Un aullido solitario —¿un perro o un lobo?— sonó en la distancia, flotando sobre el viento y Drácula se volvió hacia el sonido. Mina no pudo discernir por su expresión pétrea si se trataba de un grito de bienvenida o de una advertencia.
La lluvia martilleaba en el suelo cuando Drácula se acercó a Mina. El momento de la temida decisión había llegado. Cogió la mano de Drácula y corrieron bajo la lluvia hacia el refugio de la abadía.

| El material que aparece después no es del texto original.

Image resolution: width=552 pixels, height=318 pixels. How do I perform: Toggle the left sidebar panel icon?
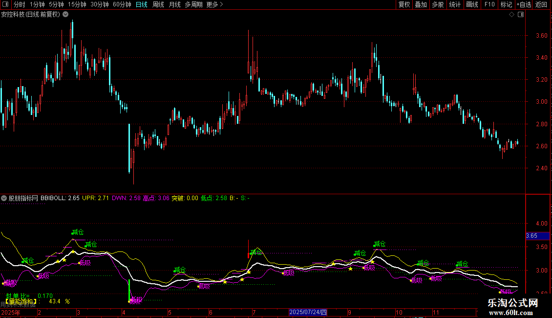pyautogui.click(x=5, y=4)
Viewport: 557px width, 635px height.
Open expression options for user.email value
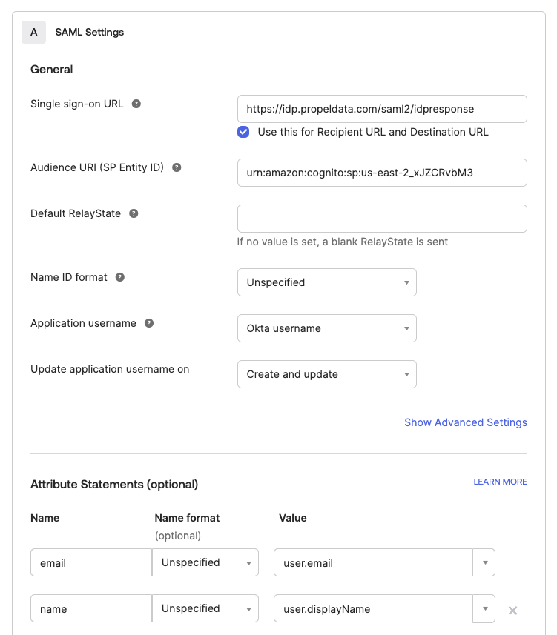pyautogui.click(x=484, y=562)
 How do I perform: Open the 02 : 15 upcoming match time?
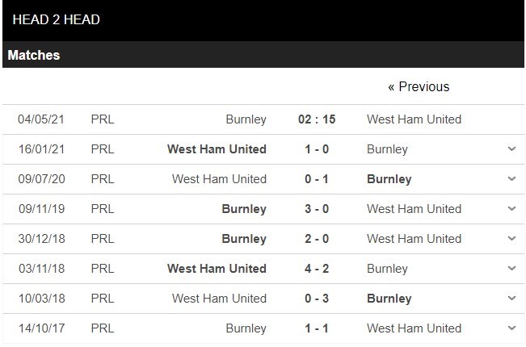click(x=317, y=119)
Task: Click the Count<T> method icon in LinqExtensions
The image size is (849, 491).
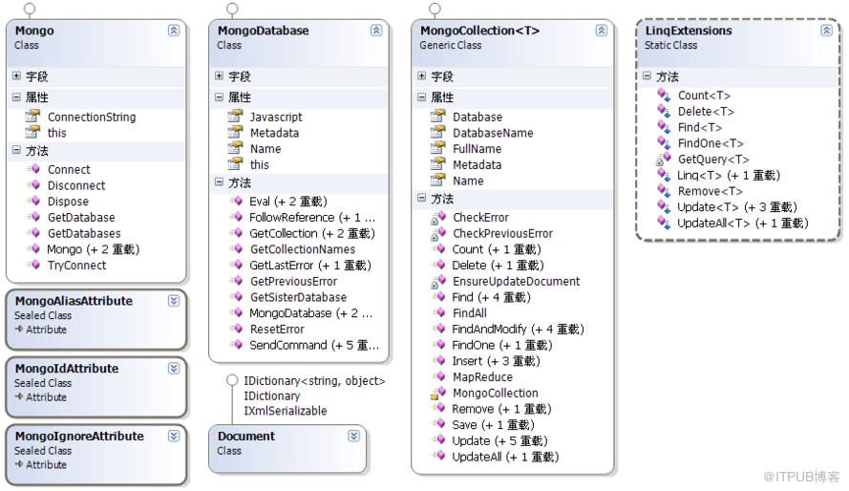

El carruaje negro de Báthory marchaba hacia el norte. La condesa se asomó para comprobar que la oscuridad cubría ya el terreno. La lluvia batía al ritmo atronador de los cascos de sus yeguas. Había dormido durante horas. El vuelo de ida y vuelta a Francia en la noche ventosa le había exigido un gran esfuerzo. Báthory contempló su rostro destrozado en el espejo. La sangre del monje había restaurado su fuerza, pero no había ni comenzado a sanar sus heridas. Mejor, pensó. Sus fantasmales heridas le darían a Drácula una sensación de falsa superioridad. En la batalla inminente, ella lo usaría para sacar ventaja. Oh, ¡cómo disfrutaba del juego!
Báthory rio socarronamente. Drácula siempre había sido un engreído. La noche anterior ella había demostrado lo que siempre había creído cierto. Drácula era y siempre sería más débil que ella. Al limitarse a secar parcialmente a Lucy Westenra, había dejado un testigo vivo y había quedado expuesto a la banda de «héroes». Había aprendido una lección casi fatal. Ahora él apenas se permitía alimentarse jugosamente con sangre humana. Ésa era su gran debilidad: no aceptaba lo que realmente era. Drácula era un vampiro; sin embargo, seguía considerándose humano. Tenía casi quinientos años, y aún no había aprendido a aceptar, sin culpa, los poderes de un no muerto.
El carruaje avanzaba a gran velocidad a lo largo de la costa, y Báthory soñaba con un tiempo en que su hegemonía sería incontestable. Estaba cerca: lo sentía.